By June, at the start of the rainy season, the war was in a stalemate, and prospects of another conquest of Siam looked bleak. When Hsinbyushin finally died on June 10, Maha Thiha Thura decided to call off the invasion. He wanted to ensure that his son-in-law and heir-apparent Singu succeed the throne. The withdrawal's long-term impact was that the Burmese would lose most of the old Lan Na Kingdom, which had been under Burmese suzerainty since 1558. The Burmese still retained Chiang Saen, a region in northern Lan Na but they would lose that in Bodawpaya's disastrous invasion of Siam (1785–1786).

==King-maker==
Maha Thiha Thura rushed back in support of his son-in-law because Singu's right to succession was in direct conflict with Alaungpaya's edict that all of his sons become king in the order of seniority. Despite the fact that four of his brothers were still alive, Hsinbyushin had ignored his father's will, and made his eldest son Singu the heir apparent. With Maha Thiha Thura's backing, Singu ascended the throne without incident. The new king killed off potential rivals to the throne as soon as he came to power.
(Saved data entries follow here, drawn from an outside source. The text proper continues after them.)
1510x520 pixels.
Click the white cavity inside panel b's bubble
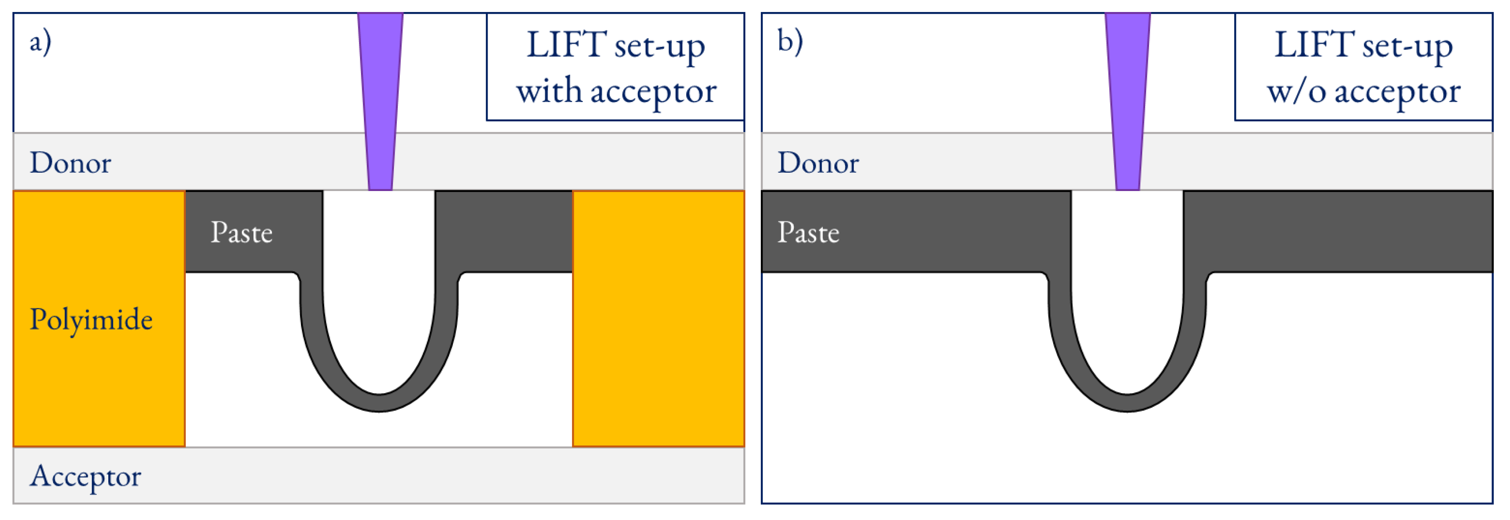[1127, 281]
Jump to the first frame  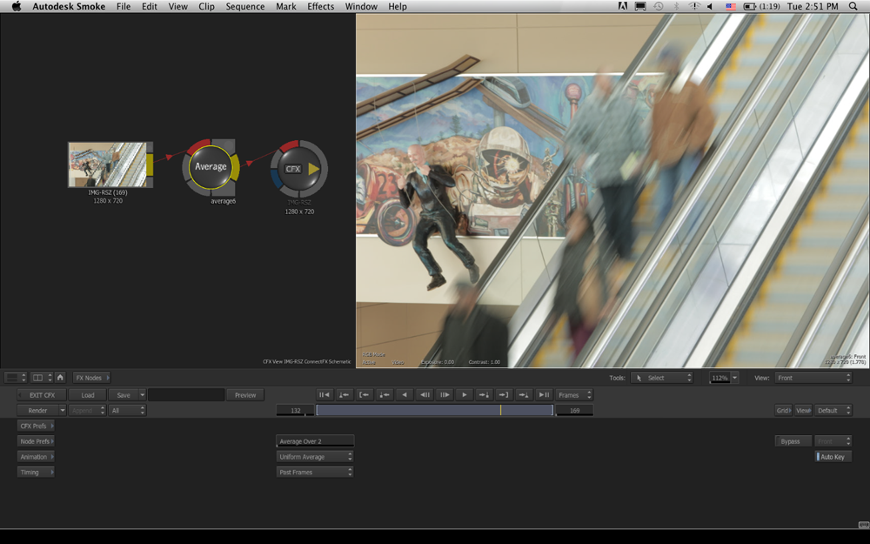[x=324, y=395]
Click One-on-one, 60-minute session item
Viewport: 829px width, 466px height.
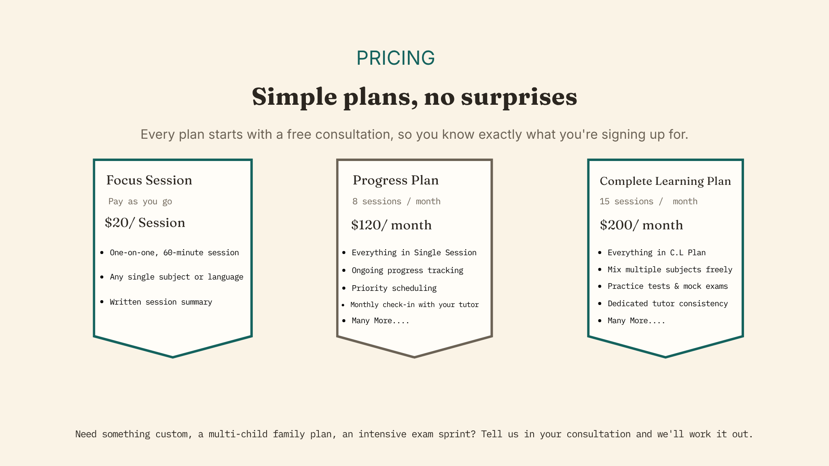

He had three of his half-brothers executed in 1776 upon his ascension. He next executed his uncle Prince of Amyint on 1 October 1777. He exiled the three remaining uncles. Prince of Badon (later King Bodawpaya) was next in line for the throne—hence Singu's next target—but the astute prince conducted himself to be seen as harmless that he escaped death. Prince of Badon was sent to Sagaing where he was kept under close supervision.
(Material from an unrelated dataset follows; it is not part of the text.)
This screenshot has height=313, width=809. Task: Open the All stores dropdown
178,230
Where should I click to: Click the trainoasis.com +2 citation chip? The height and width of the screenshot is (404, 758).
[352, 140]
In a turn of events, Singu had a major fallout with Maha Thiha Thura, the man who made him king. The general was stripped of his office of Wungyi (Minister), and sent to exile to Sagaing. Singu divorced the general's daughter in May 1777, and had her drowned in 1778. Embittered, Maha Thiha Thura now looked for a substitute to take the throne. In February 1782, Phaungkaza Maung Maung, the eldest son of King Naungdawgyi seized the throne, and made Maha Thiha Thura his Chief Minister. Together, they recalled Alaungpaya's surviving sons from exile and placed them under arrest. The fourth son, Bodawpaya escaped from prison with the help of some commanders, and seized the throne. Maung Maung's reign lasted all of six days.

==Death==
Bodawpaya tried to win over the old king-maker by confirming his appointment as Chief Minister. But Maha Thiha Thura could not tolerate Bodawpaya because he was too strong a king. A few months later, Bodawpaya found his brother Sitha plotting against him, and among the faction was none other than Maha Thiha Thura himself. The shock to the king's faith was such that never again to the end of his life, did he put his trust in mortal man, not even his nearest kin; from that time onward, he changed his room and his bed daily. All the faction, with their families and attendants were executed. The old general who had so often led his countrymen to victory, and had won the greatest of their wars, died the death of a traitor.

==Legacy==
Maha Thiha Thura is remembered by the Burmese as one of their greatest military leaders. His able leadership secured a victory from the brink of defeat against a much larger enemy in the Sino-Burmese War. His strategy to encircle the much larger Chinese army at the Battle of Maymyo has been called a "master stroke" by military historians. But he was more than a brilliant military strategist. He had the foresight to see that a long war with the Chinese would destroy the kingdom. Against the advice of his staff, he took the responsibility to make peace with the trapped Chinese in 1769 although the easier option would have been to wipe out the Chinese, and receive the acclamations of the king and people. Instead he took the punishment of the king. Historian Htin Aung writes: "...posterity must praise him not only for his wisdom but also for his selflessness".